> Required work:
All of the entries below should be copied exactly as they appear.

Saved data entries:
'''
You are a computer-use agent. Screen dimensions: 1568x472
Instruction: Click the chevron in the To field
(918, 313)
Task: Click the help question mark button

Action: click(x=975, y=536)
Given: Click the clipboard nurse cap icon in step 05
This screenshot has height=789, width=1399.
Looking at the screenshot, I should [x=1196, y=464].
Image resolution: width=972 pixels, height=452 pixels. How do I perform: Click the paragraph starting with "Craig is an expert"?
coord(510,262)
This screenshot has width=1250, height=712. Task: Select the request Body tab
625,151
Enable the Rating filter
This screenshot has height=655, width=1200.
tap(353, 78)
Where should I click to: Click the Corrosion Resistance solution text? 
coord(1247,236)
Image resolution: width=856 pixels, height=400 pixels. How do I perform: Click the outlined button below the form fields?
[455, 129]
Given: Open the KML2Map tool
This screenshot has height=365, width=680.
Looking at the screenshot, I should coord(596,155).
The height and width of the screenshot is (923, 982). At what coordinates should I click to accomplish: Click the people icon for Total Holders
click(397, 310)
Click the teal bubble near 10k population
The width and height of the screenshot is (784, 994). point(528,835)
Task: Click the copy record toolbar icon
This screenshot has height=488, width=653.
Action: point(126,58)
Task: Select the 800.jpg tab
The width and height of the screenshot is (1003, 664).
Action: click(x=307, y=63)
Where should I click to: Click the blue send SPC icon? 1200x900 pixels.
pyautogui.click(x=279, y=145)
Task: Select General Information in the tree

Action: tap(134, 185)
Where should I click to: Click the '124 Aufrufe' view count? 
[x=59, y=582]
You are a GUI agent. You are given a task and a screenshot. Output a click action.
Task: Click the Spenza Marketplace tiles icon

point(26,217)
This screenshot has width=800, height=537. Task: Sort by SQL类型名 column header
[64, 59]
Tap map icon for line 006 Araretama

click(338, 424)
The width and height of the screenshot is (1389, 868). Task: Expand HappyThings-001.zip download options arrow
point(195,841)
'''
> Response to this task:
You are a computer-use agent. Screen dimensions: 1568x472
Instruction: Click the chevron in the To field
(918, 313)
Task: Click the help question mark button

Action: click(x=975, y=536)
Given: Click the clipboard nurse cap icon in step 05
This screenshot has height=789, width=1399.
Looking at the screenshot, I should [x=1196, y=464].
Image resolution: width=972 pixels, height=452 pixels. How do I perform: Click the paragraph starting with "Craig is an expert"?
coord(510,262)
This screenshot has width=1250, height=712. Task: Select the request Body tab
625,151
Enable the Rating filter
This screenshot has height=655, width=1200.
tap(353, 78)
Where should I click to: Click the Corrosion Resistance solution text? 
coord(1247,236)
Image resolution: width=856 pixels, height=400 pixels. How do I perform: Click the outlined button below the form fields?
[455, 129]
Given: Open the KML2Map tool
This screenshot has height=365, width=680.
Looking at the screenshot, I should coord(596,155).
The height and width of the screenshot is (923, 982). At what coordinates should I click to accomplish: Click the people icon for Total Holders
click(397, 310)
Click the teal bubble near 10k population
The width and height of the screenshot is (784, 994). point(528,835)
Task: Click the copy record toolbar icon
This screenshot has height=488, width=653.
Action: point(126,58)
Task: Select the 800.jpg tab
The width and height of the screenshot is (1003, 664).
Action: click(x=307, y=63)
Where should I click to: Click the blue send SPC icon? 1200x900 pixels.
pyautogui.click(x=279, y=145)
Task: Select General Information in the tree

Action: tap(134, 185)
Where should I click to: Click the '124 Aufrufe' view count? 
[x=59, y=582]
You are a GUI agent. You are given a task and a screenshot. Output a click action.
Task: Click the Spenza Marketplace tiles icon

point(26,217)
This screenshot has width=800, height=537. Task: Sort by SQL类型名 column header
[64, 59]
Tap map icon for line 006 Araretama

click(338, 424)
The width and height of the screenshot is (1389, 868). Task: Expand HappyThings-001.zip download options arrow
point(195,841)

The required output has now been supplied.